→ Excerpt:
With a new showroom opened in the fall of 2018, Hollace Cluny remains a go-to for major design lines, including Knoll and De La Espada, while showcasing a growing roster of new designers and offering eclectic art and accessories

At the entrance of Hollace Cluny Toronto showroom, there is a welcoming vignette – a taste of this showroom’s eclectic collection. A blooming white rose of a chandelier – Pascale Girardin’s Love Me Not light fixture, produced by Juniper in thermoformed acrylic – hangs above Tom Faulkner’s Ava dining table, which features a glass top over two stacked burnished-steel pyramids. Behind, a glossy cabinet by Morgan Clayhall is topped with a gnarled-wood art piece, and a classic Knoll chair completes the scene. This combination of hard and soft textures, and of mid-century and contemporary styles defines Hollace Cluny’s unique offerings. “We love to mix,” says owner Susan Fowlie, “we’re not hard-edge contemporary.”

Hollace Cluny Toronto

Hollace Cluny boasts a varied – and often surprising – range of brands and designers. World-renowned names like Knoll, Carl Hansen & Son, De La Espada, Gubi and the often-imitated, never replicated Serge Mouille are shown alongside emerging studios like Apparatus. Hollace Cluny is the only retailer in Toronto for the New York lighting firm and its expressive luminaires, which includes arresting pieces like Median and Cloud Light.

→ What to work on: Resume the article about the Hollace Cluny showroom above, picking up right after its final sentence.

→ Entries supplied:
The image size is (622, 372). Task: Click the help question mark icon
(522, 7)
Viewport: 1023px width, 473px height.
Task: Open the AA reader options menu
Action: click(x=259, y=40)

→ Answer below:
Hollace Cluny Toronto

Amongst other contemporary creators also showcased in the shop are BassamFellows (a must-see: the Connecticut studio’s beautifully crafted leather chairs from the Geometric and Sling collections), North Carolina’s Skram, New York’s Douglas Fanning and Ontario’s own Apa Furniture, makers of fine wood furniture. Her most colourful offerings might just be a collection of painted-ceramic stools by New York artist and designer Reinaldo Sanguino.

All of these pieces represent relationships that Fowlie has nurtured through her unbounded excitement for making connections with new creators. “The hunt is half the fun,” she says. “Also, after 25 years, we’re in a nice situation now where we are being approached by designers.” To add to her furniture and lighting lines, she also carries paintings and prints by Canadian artists including George Whiteside, Jacques Pilon and Ronald Boaks, as well as a range of African wood carvings.

For interior designers, the best surprise is in the back space: an expansive room punctuated with a wallpaper mural of vintage books by the Dutch brand NLXL. In one of its past lives, the building was a bank, and in the vault – which Fowlie had painted black – she recently displayed a stunning glass Kingdom Arch chandelier by New York’s Lindsey Adelman. There is also a meeting space where designers can confer privately with clients to choose furniture selections and upholstery fabrics.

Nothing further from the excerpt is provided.